Start of Task input

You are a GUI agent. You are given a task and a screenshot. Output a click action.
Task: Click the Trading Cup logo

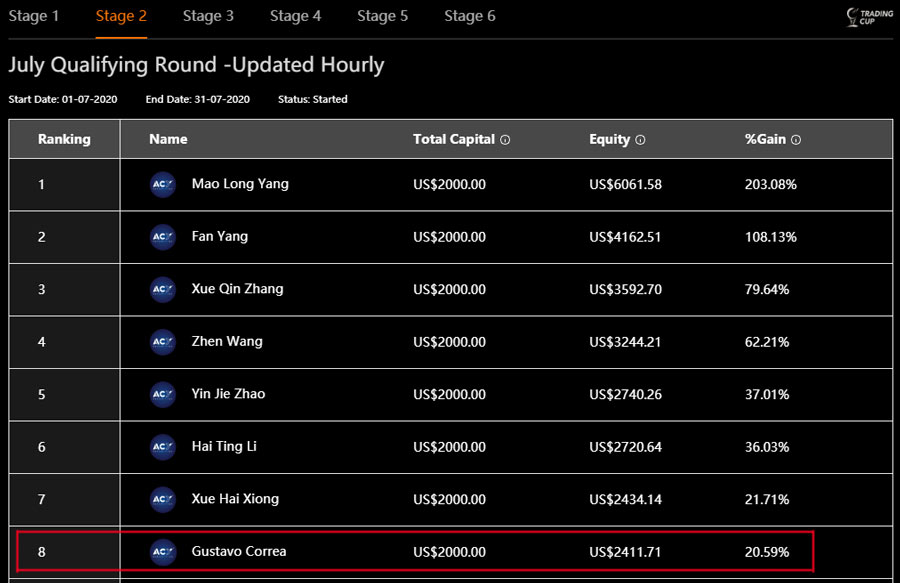pyautogui.click(x=868, y=16)
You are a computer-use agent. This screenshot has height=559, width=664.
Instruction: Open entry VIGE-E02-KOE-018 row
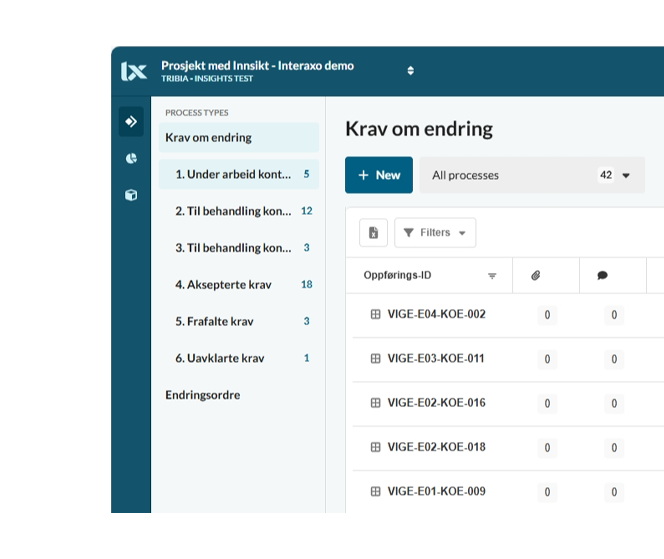click(436, 447)
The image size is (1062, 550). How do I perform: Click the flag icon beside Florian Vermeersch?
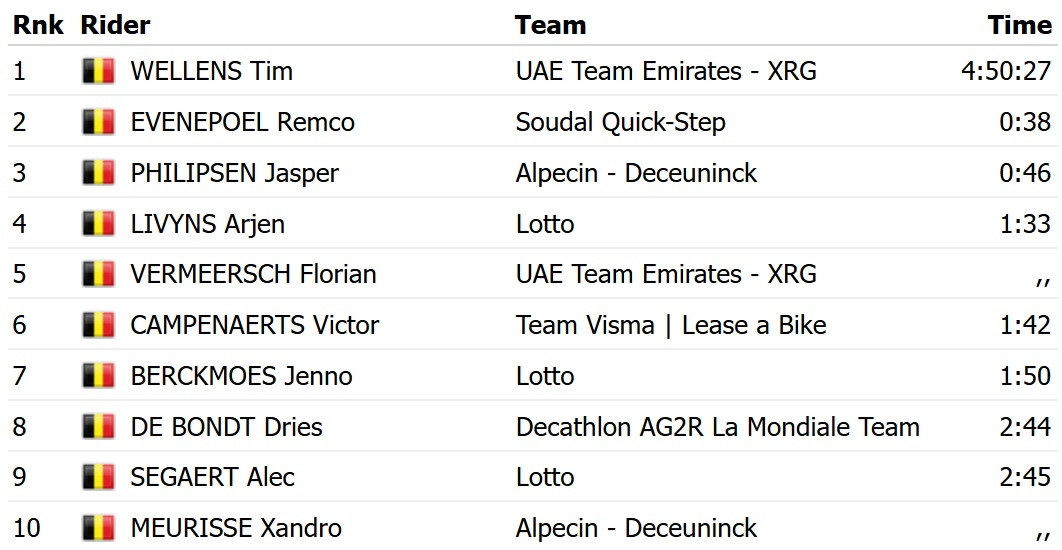tap(98, 274)
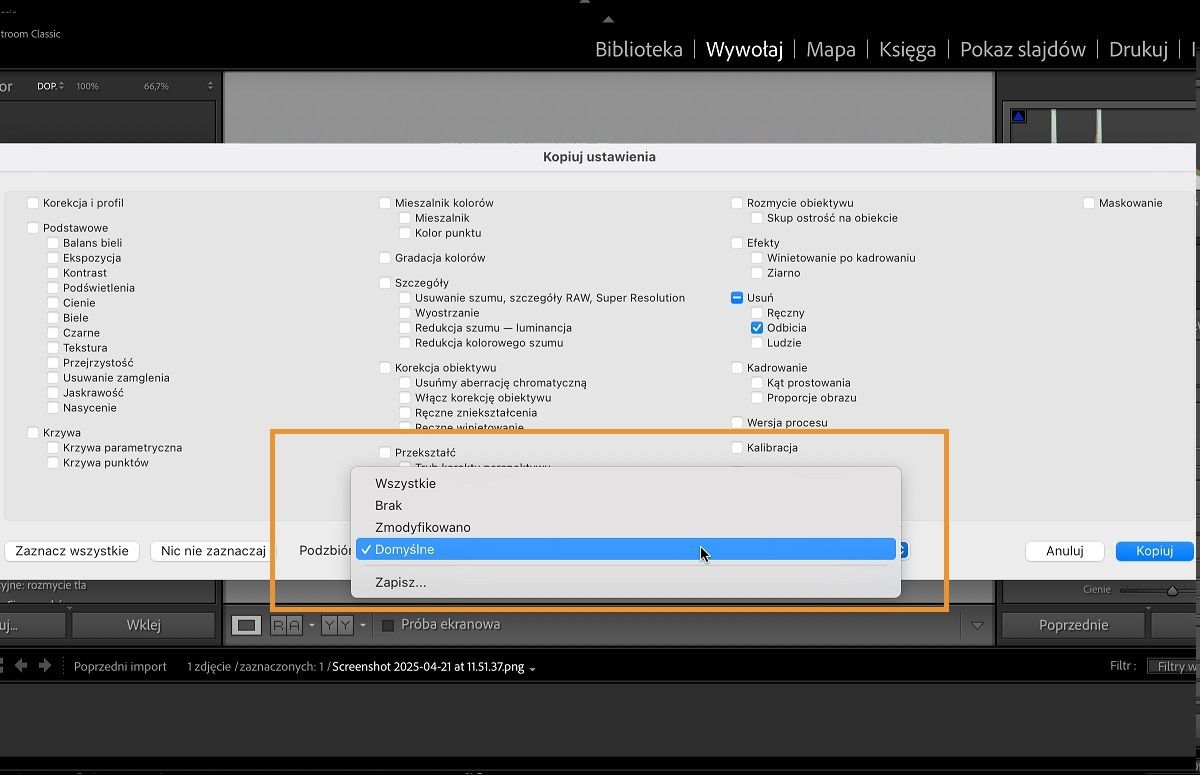Viewport: 1200px width, 775px height.
Task: Click the shadow clipping indicator on the histogram
Action: [1018, 115]
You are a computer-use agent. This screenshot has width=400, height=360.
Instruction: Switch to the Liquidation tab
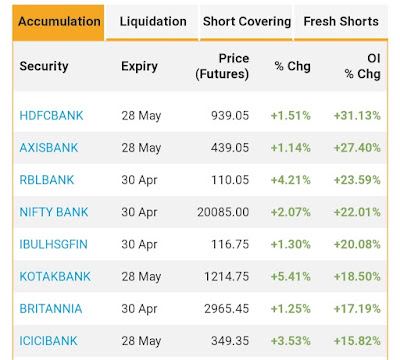tap(153, 22)
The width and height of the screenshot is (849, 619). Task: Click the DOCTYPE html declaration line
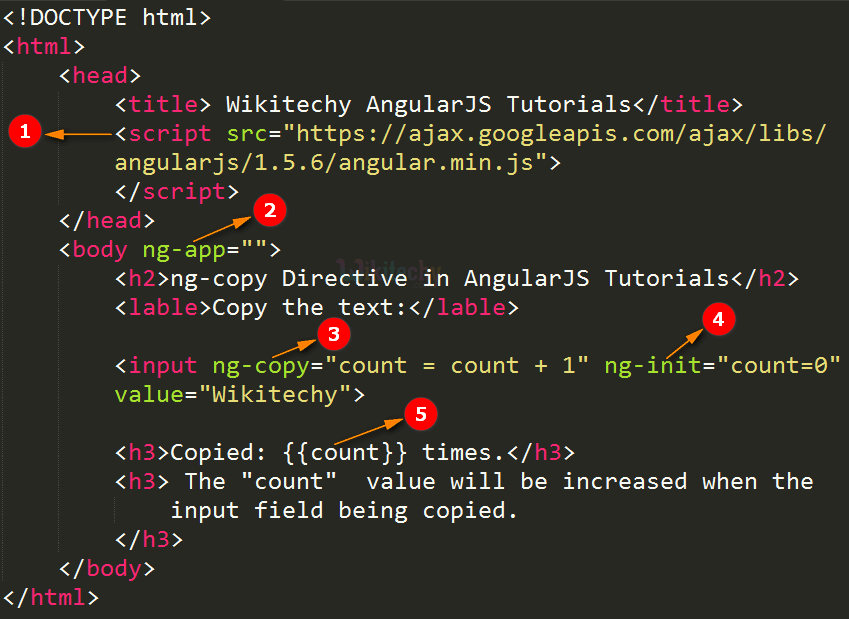107,17
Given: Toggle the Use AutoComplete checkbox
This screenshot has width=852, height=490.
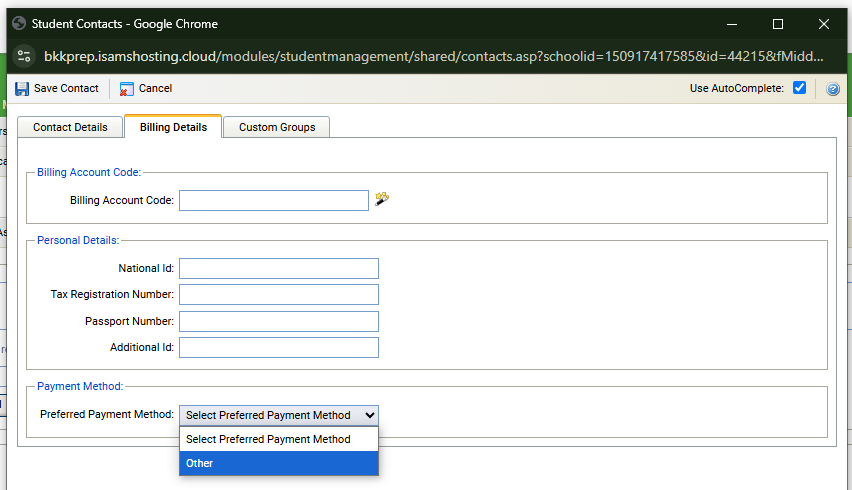Looking at the screenshot, I should click(799, 88).
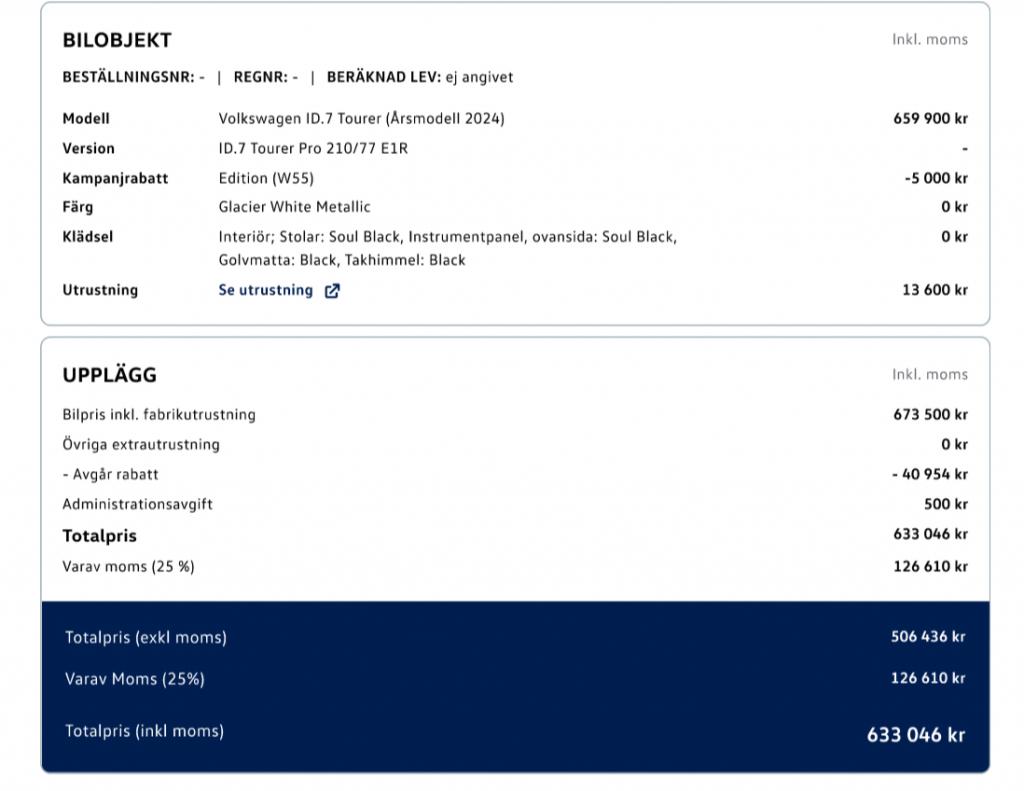Click the Kampanjrabatt row label
The width and height of the screenshot is (1024, 791).
tap(115, 178)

End of Task input

Task: Without any pictures, reproduce the lines from the first one in the material through the line that has "Given: Toggle the Use AutoComplete checkbox", exactly as they appear.

Response to this exercise:
You are a GUI agent. You are given a task and a screenshot. Output a click action.
Task: Click the Trading Cup logo

pyautogui.click(x=868, y=16)
You are a computer-use agent. This screenshot has height=559, width=664.
Instruction: Open entry VIGE-E02-KOE-018 row
click(436, 447)
The image size is (1062, 550). How do I perform: Click the flag icon beside Florian Vermeersch?
tap(98, 274)
Viewport: 1200px width, 775px height.
Task: Click the shadow clipping indicator on the histogram
Action: [1018, 115]
You are a computer-use agent. This screenshot has width=400, height=360.
Instruction: Switch to the Liquidation tab
tap(153, 22)
The width and height of the screenshot is (849, 619). Task: Click the DOCTYPE html declaration line
107,17
Given: Toggle the Use AutoComplete checkbox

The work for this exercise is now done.